Friday, September 25, 2009

Fault protection take 2

I have received the additional hardware I needed to get the fault protection working...I think. I will be setting that up and running some test on it today. It shouldn't effect RationalWiki at all as I can do my testing further down the network chain. If all goes well I will need to restart the server and that's about it. I will drop an intercom on RW when/if I do that.

Update: Okay, fault protection seems to be working well. I have implemented it live on the server now. I will continue to monitor everything and adjust as needed. But all appears well for now.

Wednesday, September 23, 2009

So just how bad has it been?

The recent downtime issues annoy me at least (probably more) than every user of RationalWiki. As always, I strive to offer the best service as far as performance, availability, and protection against catastrophe that I can. But I am not perfect, and I think it is important to keep in mind that this is hobby, and my "real life" as a graduate student is as overworked and under paid as most cliches depict it.

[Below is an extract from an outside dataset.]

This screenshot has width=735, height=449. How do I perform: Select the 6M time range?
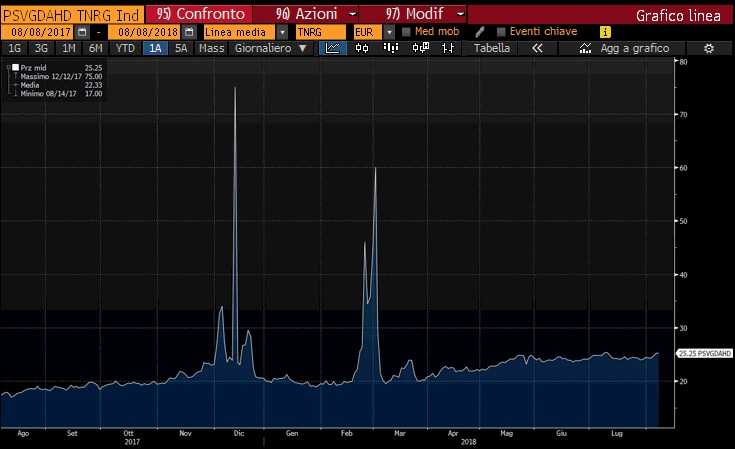pos(95,48)
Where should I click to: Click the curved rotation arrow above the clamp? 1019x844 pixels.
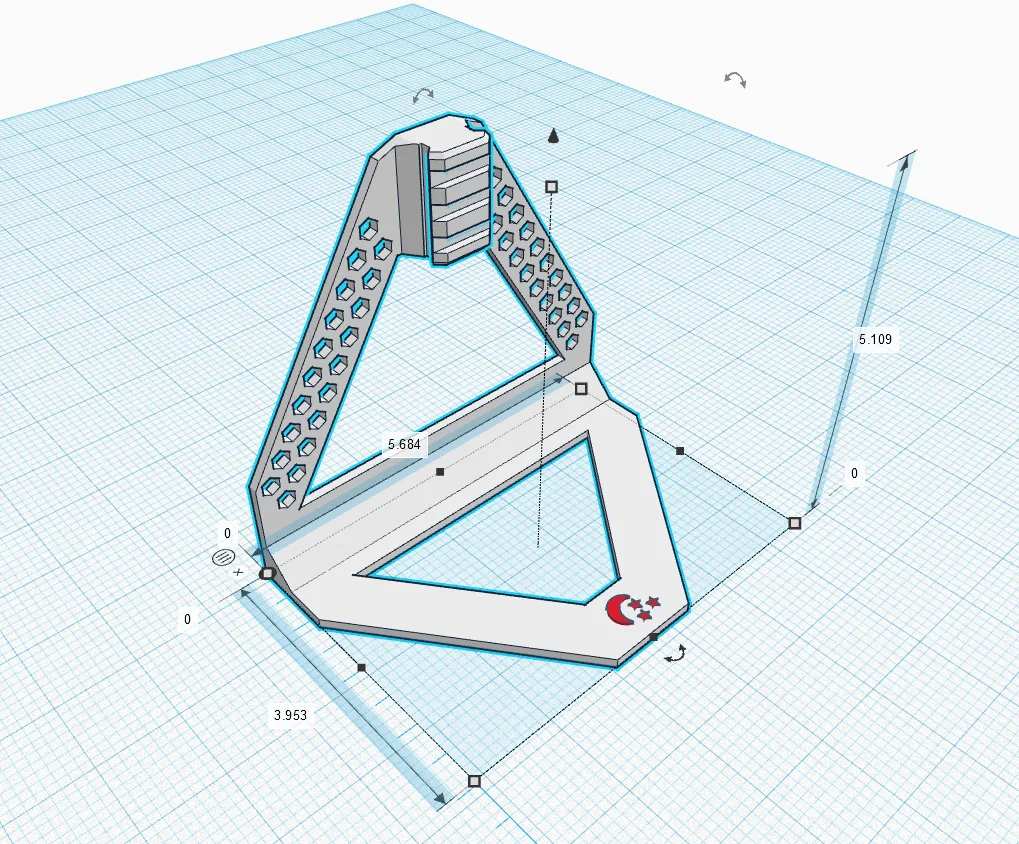[423, 96]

All that said and done, just how bad has it really been? After the great crash in August I started working with a service to help monitor RationalWiki's up time and server performance. With close to three weeks worth of data we can paint a picture for how bad things have been.

If you take a look at this analysis you can see that RW has actually been up 95 percent of the time. That is not bad all things considered. Take into account a few points: first that a good chunk of our downtime is packed together so it is mostly caused by 1 or 2 disasters that caused prolonged downtime, and second that our nightly backups cause time out errors for about 20-30 minutes. If you remove the few major disasters our uptime averages just over 99 percent a day, and without the backups you are looking at 100 percent coverage most days.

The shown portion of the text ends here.